This Sunday, 13
April 2014, billions of believers within the world-wide church
will celebrate Palm Sunday. They will call it the first day of Holy Week, the
final 7 days of Lent, remembering and giving thanks for the last week of Jesus'
atoning ministry on earth.
Palm Sunday
commemorates the Saviour’s triumphal entry into Jerusalem only days before his
arrest and crucifixion — an event recorded in all four Gospels in the New
Testament.
According to
John 11, it happened just after Jesus raised Lazarus from the dead in the small
town of Bethany. This dramatic miracle captured the attention of many,
including the Judean aristocracy in Jerusalem and fuelled their fear that this
plain rabbi from Galilee would steal their influence and the wealth they
acquired from being in cahoots with the imperialistic oppressor, Rome.
Jesus and his
disciples returned to Bethany and Bethphage, slightly east of the Mount of
Olives.

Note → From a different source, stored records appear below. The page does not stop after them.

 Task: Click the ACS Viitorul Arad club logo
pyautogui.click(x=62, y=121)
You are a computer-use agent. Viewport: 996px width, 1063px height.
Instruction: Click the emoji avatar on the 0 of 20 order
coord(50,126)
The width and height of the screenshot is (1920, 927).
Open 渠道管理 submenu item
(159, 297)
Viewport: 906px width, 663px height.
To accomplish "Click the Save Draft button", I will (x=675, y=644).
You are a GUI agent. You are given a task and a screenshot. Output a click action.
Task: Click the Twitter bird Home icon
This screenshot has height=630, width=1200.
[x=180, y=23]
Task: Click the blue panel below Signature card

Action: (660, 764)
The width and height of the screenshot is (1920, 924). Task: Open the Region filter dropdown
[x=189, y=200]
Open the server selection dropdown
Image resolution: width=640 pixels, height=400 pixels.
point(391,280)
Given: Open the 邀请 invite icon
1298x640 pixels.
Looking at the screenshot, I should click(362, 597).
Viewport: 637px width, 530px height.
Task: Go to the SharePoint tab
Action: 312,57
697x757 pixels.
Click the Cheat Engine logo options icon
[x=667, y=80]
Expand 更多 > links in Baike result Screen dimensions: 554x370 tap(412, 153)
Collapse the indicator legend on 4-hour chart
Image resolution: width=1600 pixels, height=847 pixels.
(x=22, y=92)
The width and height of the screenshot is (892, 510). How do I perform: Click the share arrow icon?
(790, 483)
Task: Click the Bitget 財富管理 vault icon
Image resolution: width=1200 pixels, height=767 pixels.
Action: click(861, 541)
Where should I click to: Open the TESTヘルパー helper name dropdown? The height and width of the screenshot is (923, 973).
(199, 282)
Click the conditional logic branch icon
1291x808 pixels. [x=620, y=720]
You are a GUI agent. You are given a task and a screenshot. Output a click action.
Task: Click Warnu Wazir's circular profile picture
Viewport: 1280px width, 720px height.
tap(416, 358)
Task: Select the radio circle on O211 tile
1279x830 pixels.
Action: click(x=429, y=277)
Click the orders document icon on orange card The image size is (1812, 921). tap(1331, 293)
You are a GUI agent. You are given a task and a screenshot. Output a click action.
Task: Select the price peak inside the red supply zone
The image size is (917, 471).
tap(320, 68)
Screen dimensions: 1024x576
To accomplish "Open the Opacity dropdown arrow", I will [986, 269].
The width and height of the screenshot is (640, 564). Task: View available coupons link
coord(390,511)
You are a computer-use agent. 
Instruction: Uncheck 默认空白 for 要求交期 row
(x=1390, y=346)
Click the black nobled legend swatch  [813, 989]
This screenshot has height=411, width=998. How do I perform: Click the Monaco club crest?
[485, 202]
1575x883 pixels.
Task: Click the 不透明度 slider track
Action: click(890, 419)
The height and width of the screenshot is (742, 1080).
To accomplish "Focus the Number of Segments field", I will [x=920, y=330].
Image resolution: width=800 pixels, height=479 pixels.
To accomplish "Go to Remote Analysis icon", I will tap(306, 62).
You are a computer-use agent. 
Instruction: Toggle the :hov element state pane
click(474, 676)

He sent two of them ahead to a nearby village for a donkey and, after
the disciples placed clothes on the animal's back, Jesus mounted it and rode
into the city.
"This took place," says Matthew
(21:4-5), "to fulfill what was spoken by the
prophet, saying, “Say to the daughter of Zion, ‘Behold, your king is coming to
you, humble, and mounted on a donkey, and on a colt, the foal of a beast of burden.’” And: “Most
of the crowd spread their cloaks on the road, and others cut branches from the
trees and spread them on the road" (Matthew 21:8, quoting
Zechariah 9:9-10).
And Luke tells
us: "As he was drawing near—already
on the way down the Mount of Olives—the whole multitude of his disciples began
to rejoice and praise God with a loud voice for all the mighty works that they
had seen, saying, “Blessed is the King who comes in the name of the Lord! Peace
in heaven and glory in the highest!” (Luke
19:37-38).
The Old
Testament background to this day is found in Zechariah 9:9-10:
“Shout aloud, O daughter of Jerusalem! Behold, your king is coming to you; righteous
and having salvation is he, humble and mounted on a donkey. And he shall speak
peace to the nations; his rule shall be from sea to sea, and from the River to
the ends of the earth."
Some of those
present at the first Palm Sunday hoped for, and others feared, the launch of a
revolt against Roman oppression.
But Jesus was
no military leader - he rode a donkey, not a warhorse — and his concern was
pastoral and not political, as we read in Luke 19: 41 – 42:
As he approached Jerusalem and
saw the city, he wept over it and said, “If you, even you, had only known on
this day what would bring you peace—but now it is hidden from your eyes.
Oh, if we would
only see what will bring us peace and who he is who will set us free, we will
come on Sunday to sing our hosanna’s to the King and prepare our hearts for
commemorating his sacrifice of love and deliverance so soon to come!